* EXERCISE
Please count how many lines in the entries below contain "computer" and reply with the figure alone.

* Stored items
· · · · · · ·
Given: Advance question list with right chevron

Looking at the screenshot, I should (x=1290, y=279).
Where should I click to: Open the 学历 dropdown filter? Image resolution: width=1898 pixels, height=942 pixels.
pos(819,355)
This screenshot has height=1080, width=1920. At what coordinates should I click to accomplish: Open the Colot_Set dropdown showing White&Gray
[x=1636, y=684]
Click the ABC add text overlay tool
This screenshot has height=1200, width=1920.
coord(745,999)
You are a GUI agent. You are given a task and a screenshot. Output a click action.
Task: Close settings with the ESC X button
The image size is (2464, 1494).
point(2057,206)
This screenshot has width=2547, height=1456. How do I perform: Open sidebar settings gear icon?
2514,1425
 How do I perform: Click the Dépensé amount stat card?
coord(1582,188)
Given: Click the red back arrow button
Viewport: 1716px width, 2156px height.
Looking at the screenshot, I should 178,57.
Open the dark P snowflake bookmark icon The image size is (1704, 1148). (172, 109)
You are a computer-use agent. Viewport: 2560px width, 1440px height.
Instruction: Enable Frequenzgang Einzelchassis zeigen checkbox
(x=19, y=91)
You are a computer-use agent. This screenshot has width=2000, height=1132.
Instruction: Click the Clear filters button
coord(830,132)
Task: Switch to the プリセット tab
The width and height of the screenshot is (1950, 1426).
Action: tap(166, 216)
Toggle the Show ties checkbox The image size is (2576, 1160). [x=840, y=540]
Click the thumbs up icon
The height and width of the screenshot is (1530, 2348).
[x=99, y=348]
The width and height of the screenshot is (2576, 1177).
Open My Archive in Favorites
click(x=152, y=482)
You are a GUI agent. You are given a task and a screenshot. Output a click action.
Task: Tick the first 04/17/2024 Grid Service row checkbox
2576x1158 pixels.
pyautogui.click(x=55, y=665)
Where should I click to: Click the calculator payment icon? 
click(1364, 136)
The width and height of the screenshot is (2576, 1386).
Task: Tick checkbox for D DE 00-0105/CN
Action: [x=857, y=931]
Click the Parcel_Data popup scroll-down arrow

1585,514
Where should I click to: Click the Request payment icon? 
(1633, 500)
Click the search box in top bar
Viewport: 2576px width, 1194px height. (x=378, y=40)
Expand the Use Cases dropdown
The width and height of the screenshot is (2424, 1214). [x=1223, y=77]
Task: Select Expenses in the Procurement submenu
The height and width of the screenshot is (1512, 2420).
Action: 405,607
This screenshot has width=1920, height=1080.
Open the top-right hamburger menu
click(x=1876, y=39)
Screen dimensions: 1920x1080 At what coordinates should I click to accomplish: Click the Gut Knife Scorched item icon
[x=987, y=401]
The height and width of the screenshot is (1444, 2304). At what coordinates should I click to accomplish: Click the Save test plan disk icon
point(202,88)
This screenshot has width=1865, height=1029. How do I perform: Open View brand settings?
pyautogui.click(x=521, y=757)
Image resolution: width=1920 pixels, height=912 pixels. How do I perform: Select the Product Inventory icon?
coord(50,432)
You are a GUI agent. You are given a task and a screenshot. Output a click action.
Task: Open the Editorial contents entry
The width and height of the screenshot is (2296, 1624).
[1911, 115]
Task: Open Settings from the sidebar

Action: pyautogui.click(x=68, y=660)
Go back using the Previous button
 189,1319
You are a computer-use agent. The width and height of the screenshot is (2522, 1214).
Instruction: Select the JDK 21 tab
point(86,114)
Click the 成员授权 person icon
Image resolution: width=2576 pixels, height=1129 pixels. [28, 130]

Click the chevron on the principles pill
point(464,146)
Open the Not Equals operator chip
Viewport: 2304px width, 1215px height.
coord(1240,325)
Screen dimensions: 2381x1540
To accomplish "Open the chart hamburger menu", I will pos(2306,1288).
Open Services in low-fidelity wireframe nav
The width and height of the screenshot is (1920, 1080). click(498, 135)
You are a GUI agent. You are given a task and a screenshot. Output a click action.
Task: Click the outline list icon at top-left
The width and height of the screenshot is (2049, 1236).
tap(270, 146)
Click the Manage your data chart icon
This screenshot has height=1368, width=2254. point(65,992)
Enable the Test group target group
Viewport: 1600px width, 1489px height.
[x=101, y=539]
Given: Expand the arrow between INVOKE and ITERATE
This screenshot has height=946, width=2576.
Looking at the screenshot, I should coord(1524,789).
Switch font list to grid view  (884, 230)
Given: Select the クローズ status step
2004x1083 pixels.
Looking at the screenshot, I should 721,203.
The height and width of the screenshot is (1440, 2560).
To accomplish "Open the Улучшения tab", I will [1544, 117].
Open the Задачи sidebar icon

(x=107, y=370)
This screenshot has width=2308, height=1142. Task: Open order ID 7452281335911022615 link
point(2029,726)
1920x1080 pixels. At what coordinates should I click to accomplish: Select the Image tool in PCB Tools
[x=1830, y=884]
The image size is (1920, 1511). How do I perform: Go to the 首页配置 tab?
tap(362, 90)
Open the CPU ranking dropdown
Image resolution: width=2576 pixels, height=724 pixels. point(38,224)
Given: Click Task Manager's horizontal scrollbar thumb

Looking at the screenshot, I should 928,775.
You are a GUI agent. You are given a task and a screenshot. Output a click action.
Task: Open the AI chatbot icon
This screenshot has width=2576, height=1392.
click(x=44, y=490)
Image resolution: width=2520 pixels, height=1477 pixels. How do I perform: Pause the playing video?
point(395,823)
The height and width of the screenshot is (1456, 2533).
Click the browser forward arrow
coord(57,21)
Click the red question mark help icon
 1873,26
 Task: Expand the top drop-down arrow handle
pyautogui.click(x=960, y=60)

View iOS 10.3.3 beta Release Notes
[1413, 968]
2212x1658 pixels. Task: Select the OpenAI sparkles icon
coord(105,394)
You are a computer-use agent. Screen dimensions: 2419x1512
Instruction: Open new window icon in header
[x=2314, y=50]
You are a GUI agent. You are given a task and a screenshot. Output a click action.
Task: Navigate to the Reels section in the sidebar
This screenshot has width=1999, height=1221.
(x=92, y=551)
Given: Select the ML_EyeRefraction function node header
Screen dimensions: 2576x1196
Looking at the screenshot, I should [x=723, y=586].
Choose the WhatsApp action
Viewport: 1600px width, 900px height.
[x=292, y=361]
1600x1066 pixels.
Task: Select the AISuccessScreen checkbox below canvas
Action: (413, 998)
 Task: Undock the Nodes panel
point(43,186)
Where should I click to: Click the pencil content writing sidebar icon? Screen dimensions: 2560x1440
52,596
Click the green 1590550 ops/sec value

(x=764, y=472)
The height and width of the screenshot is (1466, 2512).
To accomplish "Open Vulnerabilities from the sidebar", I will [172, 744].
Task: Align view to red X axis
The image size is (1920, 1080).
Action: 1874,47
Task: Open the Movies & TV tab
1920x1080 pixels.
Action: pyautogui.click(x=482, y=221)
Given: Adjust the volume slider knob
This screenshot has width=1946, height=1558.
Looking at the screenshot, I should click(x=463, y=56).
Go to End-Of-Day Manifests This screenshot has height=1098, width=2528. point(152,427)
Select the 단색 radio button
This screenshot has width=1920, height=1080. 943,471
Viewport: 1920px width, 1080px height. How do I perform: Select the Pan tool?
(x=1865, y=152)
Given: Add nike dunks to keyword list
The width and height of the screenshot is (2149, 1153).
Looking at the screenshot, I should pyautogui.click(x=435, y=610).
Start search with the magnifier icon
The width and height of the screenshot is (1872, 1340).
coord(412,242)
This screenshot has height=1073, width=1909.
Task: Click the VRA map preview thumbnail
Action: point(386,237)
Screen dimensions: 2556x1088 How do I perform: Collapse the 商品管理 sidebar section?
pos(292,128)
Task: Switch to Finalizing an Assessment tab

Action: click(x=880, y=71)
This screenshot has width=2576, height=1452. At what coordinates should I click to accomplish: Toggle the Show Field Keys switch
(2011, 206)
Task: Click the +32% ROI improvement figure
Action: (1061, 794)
· · · · · · ·
* ANSWER BELOW
4